Chicago Mayor Rahm Emanuel listens to a question after announcing the appointment of Sharon Fairley as leader of the Independent Police Review Authority, Monday, Dec. 7, 2015, during a news conference in Chicago. Officials have been criticized for the handling of the 2014 fatal shooting of a black teenager by a white Chicago police officer. (AP Photo/Charles Rex Arbogast)

Mayor Rahm Emanuel offered an apology for the 2014 police shooting of Laquan McDonald in a City Council speech Wednesday.  The mayor and Cook County State’s Attorney Anita Alvarez have come under fire for their handling of the case, which recently resulted in murder charges for Officer Jason Van Dyke.

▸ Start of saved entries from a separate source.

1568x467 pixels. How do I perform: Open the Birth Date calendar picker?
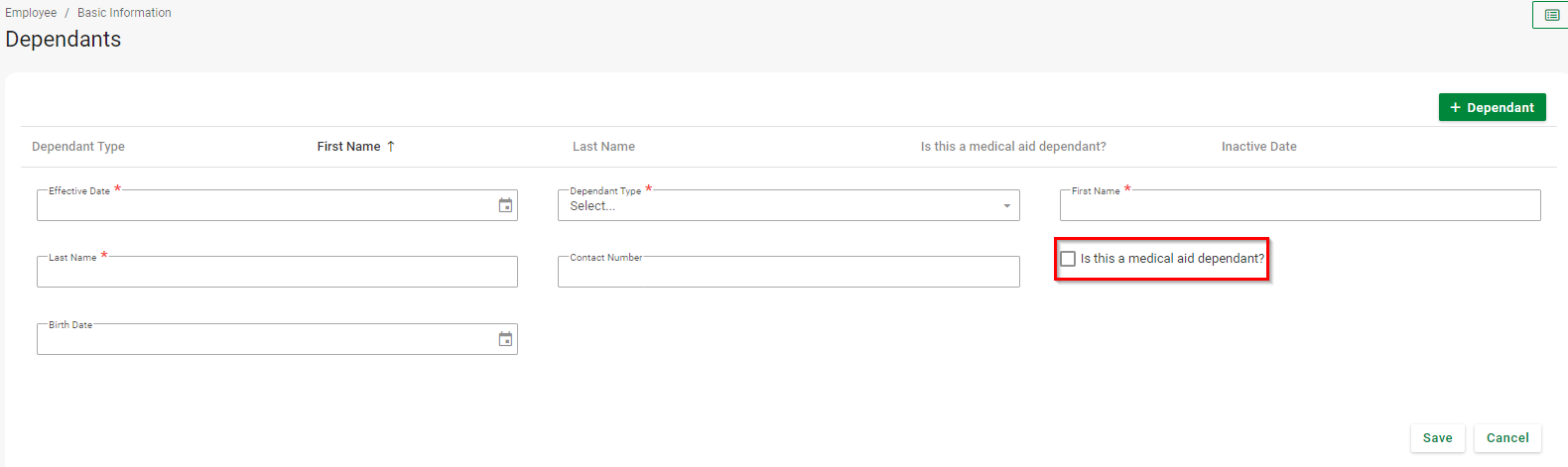pos(505,339)
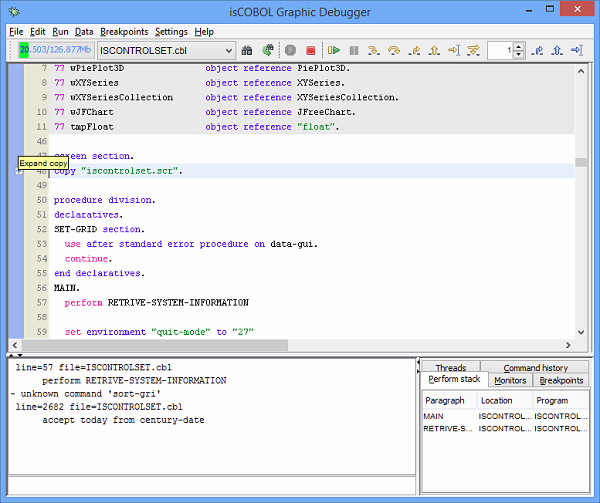Click the red stop icon
This screenshot has width=600, height=503.
[x=311, y=50]
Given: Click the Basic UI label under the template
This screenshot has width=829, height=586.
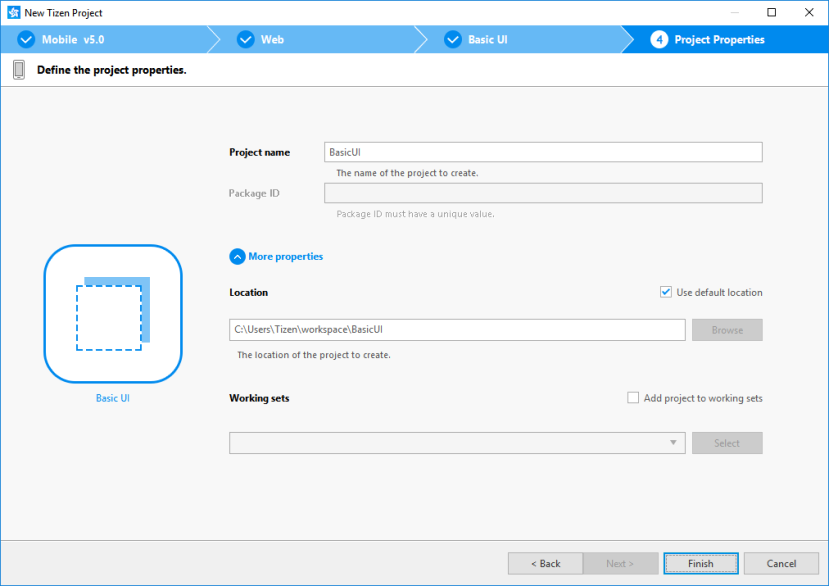Looking at the screenshot, I should (x=112, y=397).
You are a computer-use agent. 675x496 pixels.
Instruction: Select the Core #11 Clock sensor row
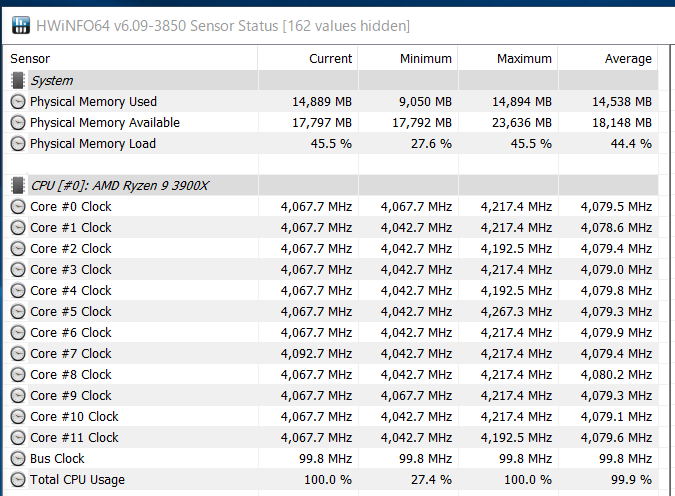(331, 437)
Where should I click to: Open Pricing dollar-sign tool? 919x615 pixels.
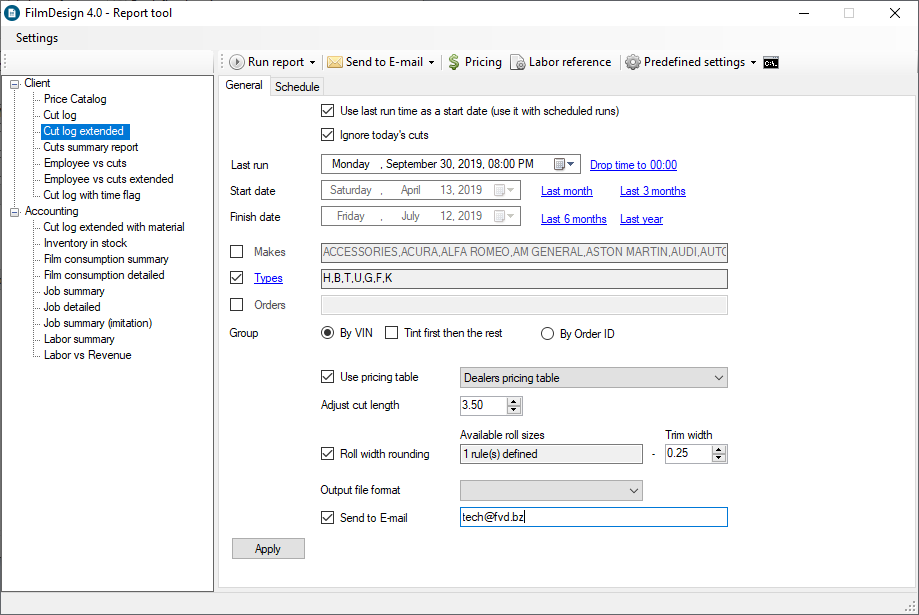tap(454, 62)
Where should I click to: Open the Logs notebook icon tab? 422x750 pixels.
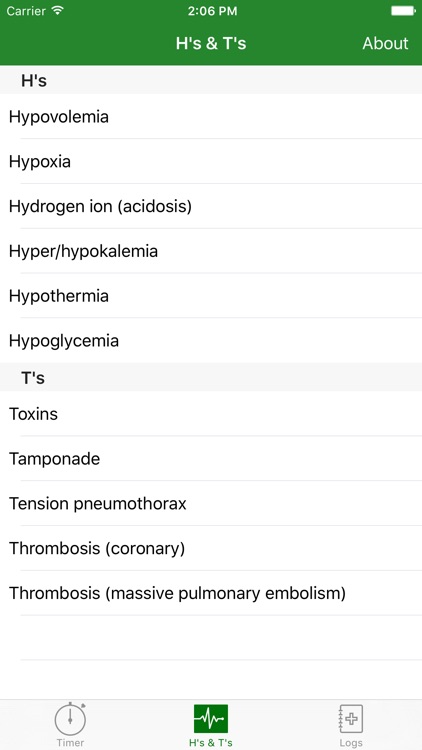[351, 719]
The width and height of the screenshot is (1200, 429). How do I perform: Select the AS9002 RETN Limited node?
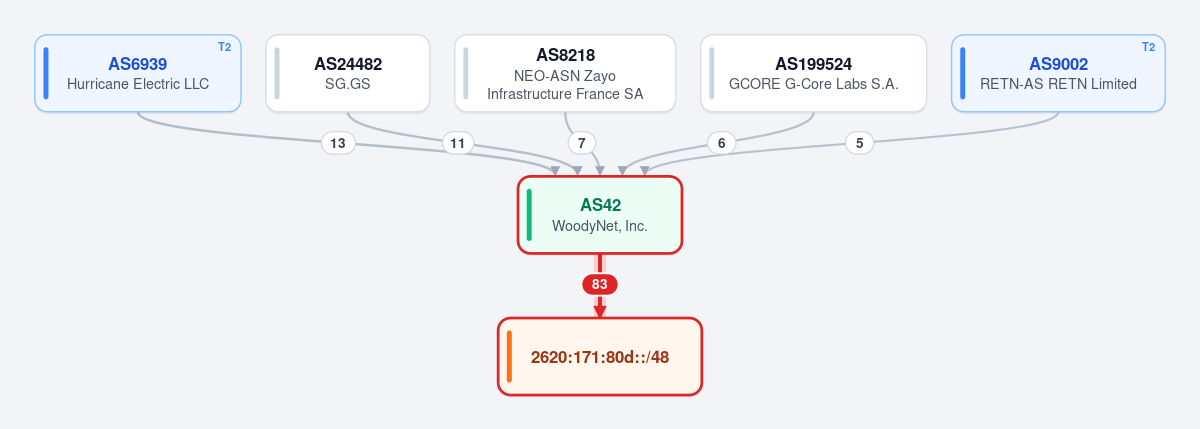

“I take responsibility for what happened because it happened on my watch. If we’re going to fix it I want you to understand it’s my responsibility with you,” Emanuel said. “But if we’re also going to begin the healing process, the first step in that journey is my step, and I’m sorry.”

Emphasizing justice, culture and community, Emanuel’s address focused on rebuilding the public’s trust in the police department. He also acknowledged the public’s mistrust of police and issues of race.

“When African-American mothers, father and grandparents feel it is necessary to train their sons and daughters to behave with extreme caution when they are pulled over by police and to have both hands visible on the wheel, what does that say? We have a trust problem,” he said.

Going forward, the mayor said that the American Civil Liberties Union and CPD will evaluate police stop procedures, and criminal justice leaders will conduct a “public and very thorough review” of existing training, transparency, discipline and oversight.

Earlier this week, U.S. Attorney General Loretta Lynch announced a federal investigation into issues of racism in the Chicago Police Department. Emanuel received the resignation of Chicago Police Superintendent Garry McCarthy on Dec. 1.

Protestors today are expected to call for the removal of Emanuel and Alvarez during a walkout at Daley Plaza.